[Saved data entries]
===
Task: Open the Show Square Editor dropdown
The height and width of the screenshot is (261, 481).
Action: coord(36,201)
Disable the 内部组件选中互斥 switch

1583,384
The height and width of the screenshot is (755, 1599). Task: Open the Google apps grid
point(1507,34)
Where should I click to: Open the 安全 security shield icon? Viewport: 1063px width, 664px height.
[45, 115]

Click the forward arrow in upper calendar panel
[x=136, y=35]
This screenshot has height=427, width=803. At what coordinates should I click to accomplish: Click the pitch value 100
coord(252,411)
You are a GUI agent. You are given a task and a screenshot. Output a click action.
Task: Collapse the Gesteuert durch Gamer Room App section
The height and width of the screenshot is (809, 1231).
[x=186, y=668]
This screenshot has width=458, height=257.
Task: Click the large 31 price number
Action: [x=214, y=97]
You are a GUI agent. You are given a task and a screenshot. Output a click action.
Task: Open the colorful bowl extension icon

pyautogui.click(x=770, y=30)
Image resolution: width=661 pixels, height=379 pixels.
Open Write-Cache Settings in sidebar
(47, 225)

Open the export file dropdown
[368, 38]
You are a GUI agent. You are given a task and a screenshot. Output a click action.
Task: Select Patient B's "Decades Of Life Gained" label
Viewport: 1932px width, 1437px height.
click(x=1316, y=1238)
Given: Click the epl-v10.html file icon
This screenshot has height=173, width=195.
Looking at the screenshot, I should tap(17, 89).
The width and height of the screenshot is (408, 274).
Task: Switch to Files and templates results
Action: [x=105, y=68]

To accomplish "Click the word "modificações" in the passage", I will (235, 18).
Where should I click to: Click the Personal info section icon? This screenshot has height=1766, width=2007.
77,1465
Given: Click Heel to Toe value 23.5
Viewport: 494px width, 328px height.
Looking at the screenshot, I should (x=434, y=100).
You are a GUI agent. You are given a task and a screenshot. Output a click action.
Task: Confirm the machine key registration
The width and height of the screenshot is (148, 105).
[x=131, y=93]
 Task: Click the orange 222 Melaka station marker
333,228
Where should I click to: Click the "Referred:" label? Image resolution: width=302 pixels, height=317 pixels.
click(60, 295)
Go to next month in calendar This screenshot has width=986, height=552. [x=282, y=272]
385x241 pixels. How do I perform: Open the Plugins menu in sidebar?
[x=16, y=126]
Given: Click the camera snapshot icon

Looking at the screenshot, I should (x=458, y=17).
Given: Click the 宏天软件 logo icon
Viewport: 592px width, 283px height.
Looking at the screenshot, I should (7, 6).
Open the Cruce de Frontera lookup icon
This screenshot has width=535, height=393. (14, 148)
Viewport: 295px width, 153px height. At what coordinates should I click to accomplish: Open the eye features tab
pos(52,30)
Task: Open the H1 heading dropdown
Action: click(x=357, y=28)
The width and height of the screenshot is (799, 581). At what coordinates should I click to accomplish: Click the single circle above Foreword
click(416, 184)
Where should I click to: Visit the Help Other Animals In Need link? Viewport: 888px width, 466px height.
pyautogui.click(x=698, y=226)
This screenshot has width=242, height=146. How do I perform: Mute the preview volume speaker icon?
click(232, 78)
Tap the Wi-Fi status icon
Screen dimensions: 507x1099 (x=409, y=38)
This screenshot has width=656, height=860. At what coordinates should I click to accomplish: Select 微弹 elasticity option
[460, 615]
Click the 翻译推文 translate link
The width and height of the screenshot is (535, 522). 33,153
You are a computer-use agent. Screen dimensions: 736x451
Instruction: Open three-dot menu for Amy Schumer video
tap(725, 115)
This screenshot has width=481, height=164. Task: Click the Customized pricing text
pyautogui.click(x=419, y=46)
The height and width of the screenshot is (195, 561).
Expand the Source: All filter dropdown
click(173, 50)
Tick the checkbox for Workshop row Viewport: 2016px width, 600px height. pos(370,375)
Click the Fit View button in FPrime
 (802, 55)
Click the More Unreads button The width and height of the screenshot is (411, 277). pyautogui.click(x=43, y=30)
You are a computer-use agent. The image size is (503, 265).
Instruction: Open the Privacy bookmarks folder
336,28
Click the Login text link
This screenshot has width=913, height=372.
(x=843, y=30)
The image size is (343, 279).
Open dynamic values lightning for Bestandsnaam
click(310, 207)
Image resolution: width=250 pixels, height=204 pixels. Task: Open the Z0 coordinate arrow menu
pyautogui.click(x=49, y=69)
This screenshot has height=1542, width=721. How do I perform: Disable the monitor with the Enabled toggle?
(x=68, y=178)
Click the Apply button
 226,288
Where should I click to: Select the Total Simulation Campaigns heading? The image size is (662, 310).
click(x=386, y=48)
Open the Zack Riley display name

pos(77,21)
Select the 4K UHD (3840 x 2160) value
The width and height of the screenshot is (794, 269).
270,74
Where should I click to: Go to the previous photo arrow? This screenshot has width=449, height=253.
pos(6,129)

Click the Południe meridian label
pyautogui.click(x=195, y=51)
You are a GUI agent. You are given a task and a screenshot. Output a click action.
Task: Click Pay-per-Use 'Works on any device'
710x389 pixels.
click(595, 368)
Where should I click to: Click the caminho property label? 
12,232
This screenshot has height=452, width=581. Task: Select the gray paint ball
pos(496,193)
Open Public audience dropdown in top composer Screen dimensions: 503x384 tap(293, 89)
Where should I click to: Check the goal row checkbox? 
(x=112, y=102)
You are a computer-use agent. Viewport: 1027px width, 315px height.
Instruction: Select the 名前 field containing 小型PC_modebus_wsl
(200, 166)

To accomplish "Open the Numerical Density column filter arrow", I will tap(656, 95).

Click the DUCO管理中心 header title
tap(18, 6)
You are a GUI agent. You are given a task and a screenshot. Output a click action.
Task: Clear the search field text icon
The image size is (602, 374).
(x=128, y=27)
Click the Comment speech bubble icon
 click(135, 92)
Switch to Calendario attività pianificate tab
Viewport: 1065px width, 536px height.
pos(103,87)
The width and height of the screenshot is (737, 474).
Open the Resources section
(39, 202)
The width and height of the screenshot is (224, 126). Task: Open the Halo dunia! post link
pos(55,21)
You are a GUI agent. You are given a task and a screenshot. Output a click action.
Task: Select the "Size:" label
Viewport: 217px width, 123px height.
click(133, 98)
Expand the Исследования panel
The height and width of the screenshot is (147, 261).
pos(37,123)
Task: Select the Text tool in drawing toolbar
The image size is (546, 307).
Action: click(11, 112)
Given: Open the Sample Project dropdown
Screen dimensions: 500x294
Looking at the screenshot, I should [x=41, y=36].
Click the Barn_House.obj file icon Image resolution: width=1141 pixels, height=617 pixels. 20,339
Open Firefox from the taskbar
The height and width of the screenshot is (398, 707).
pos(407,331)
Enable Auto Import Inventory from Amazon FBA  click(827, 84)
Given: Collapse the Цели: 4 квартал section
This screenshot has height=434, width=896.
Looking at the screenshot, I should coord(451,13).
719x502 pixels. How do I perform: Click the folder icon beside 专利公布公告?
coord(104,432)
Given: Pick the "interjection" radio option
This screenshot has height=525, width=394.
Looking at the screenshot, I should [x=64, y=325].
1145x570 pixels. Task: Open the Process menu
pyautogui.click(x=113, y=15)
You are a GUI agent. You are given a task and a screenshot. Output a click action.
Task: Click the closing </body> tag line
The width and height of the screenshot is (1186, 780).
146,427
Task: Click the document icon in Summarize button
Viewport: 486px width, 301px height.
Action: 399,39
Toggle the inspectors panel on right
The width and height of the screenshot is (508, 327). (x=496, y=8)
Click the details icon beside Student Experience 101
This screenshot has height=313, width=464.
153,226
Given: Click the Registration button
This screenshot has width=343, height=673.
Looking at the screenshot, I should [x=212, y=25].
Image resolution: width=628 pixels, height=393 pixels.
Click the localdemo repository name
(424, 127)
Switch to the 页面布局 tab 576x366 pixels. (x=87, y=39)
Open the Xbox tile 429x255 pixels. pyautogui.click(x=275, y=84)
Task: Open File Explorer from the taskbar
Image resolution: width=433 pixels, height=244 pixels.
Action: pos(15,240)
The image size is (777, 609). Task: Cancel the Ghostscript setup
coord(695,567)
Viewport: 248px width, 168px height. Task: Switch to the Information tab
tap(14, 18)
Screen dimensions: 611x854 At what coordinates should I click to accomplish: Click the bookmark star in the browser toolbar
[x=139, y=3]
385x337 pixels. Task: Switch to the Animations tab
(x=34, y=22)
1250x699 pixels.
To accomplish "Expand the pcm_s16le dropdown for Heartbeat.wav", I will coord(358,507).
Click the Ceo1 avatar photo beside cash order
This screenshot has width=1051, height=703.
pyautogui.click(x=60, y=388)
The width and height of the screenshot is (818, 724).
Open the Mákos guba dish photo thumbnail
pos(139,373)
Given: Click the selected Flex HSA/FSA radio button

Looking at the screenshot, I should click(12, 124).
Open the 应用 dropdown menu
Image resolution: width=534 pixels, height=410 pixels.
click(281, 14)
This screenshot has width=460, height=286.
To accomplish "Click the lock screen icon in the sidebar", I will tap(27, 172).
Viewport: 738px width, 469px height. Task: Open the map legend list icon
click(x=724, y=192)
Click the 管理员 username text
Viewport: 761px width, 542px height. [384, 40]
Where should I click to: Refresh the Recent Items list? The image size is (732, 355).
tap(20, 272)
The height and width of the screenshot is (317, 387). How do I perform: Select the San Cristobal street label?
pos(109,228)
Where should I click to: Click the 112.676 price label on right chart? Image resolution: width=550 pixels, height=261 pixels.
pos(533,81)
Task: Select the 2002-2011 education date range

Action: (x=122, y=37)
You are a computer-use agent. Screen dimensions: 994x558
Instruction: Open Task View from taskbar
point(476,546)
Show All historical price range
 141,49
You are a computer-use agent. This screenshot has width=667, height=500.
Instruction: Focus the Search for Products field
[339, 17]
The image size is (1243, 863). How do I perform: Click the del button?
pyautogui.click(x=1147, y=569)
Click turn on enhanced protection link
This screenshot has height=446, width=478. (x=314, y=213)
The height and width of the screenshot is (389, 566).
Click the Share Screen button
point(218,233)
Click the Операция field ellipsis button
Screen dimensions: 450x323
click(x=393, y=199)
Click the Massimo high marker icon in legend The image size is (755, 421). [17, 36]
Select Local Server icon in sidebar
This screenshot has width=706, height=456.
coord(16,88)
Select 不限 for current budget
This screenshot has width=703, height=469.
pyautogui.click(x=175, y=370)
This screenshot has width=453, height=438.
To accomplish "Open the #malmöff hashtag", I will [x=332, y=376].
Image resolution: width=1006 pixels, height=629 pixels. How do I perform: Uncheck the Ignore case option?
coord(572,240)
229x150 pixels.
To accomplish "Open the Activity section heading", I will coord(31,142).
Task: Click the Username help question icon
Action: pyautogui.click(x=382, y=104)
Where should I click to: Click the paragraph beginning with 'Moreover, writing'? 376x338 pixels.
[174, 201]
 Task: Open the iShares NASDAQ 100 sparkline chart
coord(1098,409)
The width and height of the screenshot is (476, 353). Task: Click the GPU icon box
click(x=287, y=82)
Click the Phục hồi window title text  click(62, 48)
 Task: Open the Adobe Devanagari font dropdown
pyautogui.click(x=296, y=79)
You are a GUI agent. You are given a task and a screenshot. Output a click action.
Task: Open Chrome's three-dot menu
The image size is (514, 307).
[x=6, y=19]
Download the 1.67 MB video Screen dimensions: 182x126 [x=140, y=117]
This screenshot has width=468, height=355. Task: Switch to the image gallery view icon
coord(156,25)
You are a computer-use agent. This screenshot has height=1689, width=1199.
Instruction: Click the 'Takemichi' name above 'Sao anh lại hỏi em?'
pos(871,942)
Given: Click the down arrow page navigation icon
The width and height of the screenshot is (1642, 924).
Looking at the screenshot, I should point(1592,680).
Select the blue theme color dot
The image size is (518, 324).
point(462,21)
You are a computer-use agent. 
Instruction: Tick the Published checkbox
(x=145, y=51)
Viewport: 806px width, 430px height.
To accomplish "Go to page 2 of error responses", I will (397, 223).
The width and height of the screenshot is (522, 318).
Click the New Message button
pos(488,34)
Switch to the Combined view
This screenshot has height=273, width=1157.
===
• **Task description**: Give only how many lines above hold "page".

• **Solved exercise**: 2